Our study had several limitations. First, the identification of cases with intravitreal anti-VEGF injections, endophthalmitis, and other comorbidities by using healthcare claims and KCD and KEDI codes might be inaccurate when compared with information obtained from medical charts. In particular, this method shows a greater potential for misclassification or underdetection-related bias. Second, the diagnosis of acute endophthalmitis was based on clinical suspicion rather than a strict bacteriological definition, and both culture-positive and culture-negative cases were included in the study. As a result, patients with severe sterile inflammation were also included in our analysis.
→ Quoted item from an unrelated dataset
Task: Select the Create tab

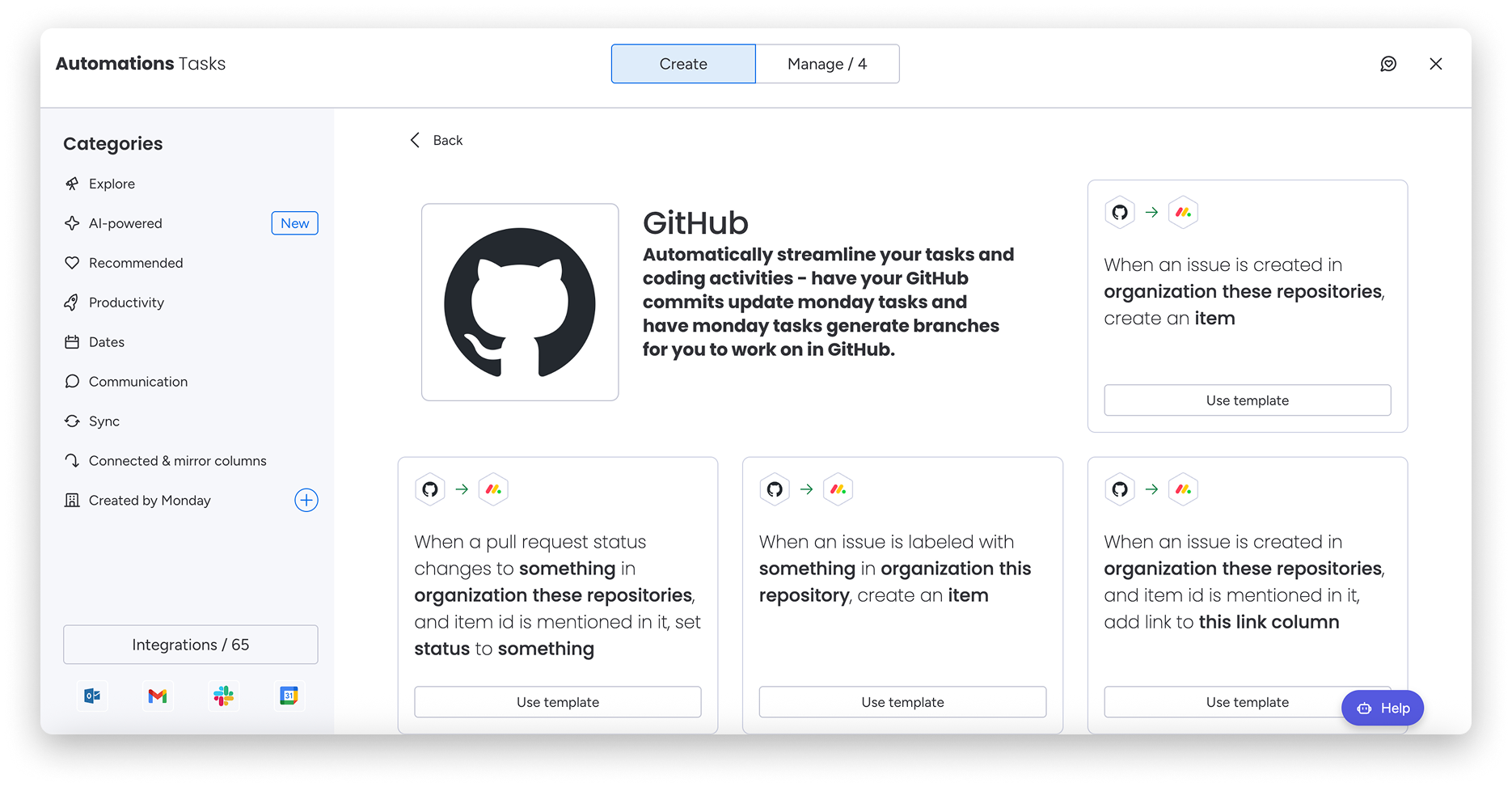Action: click(682, 63)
Third, the lack of clinical information regarding factors such as medical history, visual acuity, and subtypes of neovascular AMD is another inherent limitation. Despite its low risk, endophthalmitis is a vision-threatening disease; therefore, an understanding of the visual prognosis of endophthalmitis after injection is important. Fourth, bevacizumab, which is less expensive than aflibercept or ranibizumab, is often intravitreally injected when the eligibility criteria for neovascular AMD are not met. However, since bevacizumab is an off-label drug, it is not covered by insurance and is excluded from the KNHIS database. Therefore, the incidence of acute endophthalmitis during intravitreal bevacizumab injections was not analyzed. Fifth, although the use of prefilled syringes may affect the incidence of endophthalmitis, it was not analyzed as a risk factor in this study. This is because the domestic approval date of the prefilled ranibizumab was June 2019, and prefilled aflibercept has not been marketed in Korea. In other words, prefilled syringe was used very limitedly within the study period, so it was not possible to compare the incidence of endophthalmitis between prefilled syringe and vials. In future research, analysis of syringe type should be considered as one of the risk factors for endophthalmitis.
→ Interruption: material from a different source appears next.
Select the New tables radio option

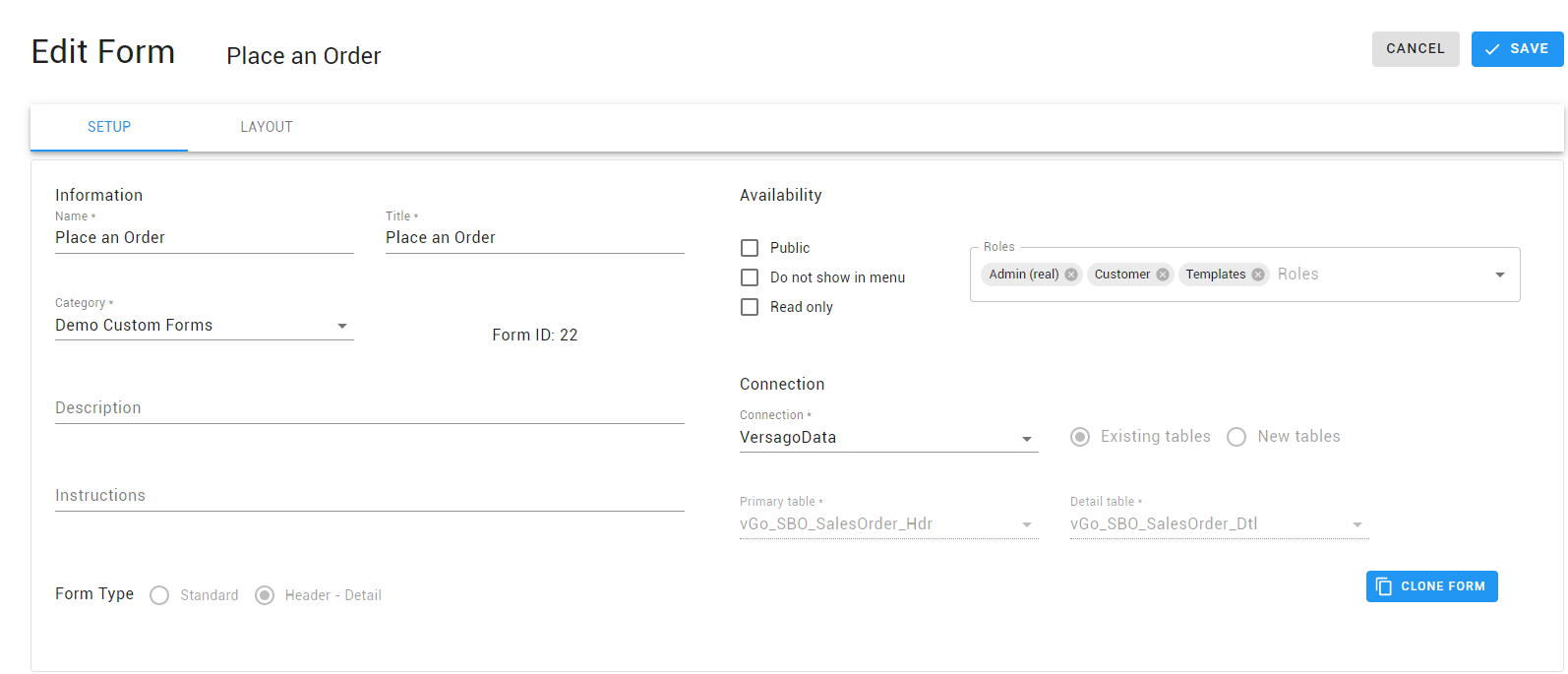[x=1236, y=437]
Nevertheless, our study also had the following strengths. This is the largest retrospective claims data-based study of acute endophthalmitis after intravitreal anti-VEGF injection in patients with neovascular AMD in South Korea over a 10-year study period. Using this population-based database, we provided a reliable assessment of the incidence of acute endophthalmitis after intravitreal injection— an extremely rare complication—that was consistent with previous studies. We also demonstrated the safety of frequently performed procedures in neovascular AMD.
In this study, we demonstrated a generally low incidence of acute endophthalmitis after intravitreal anti-VEGF injections, consistent with previous studies. However, because neovascular AMD requires repeated intravitreal anti-VEGF injections, attention should be paid to the risk of endophthalmitis.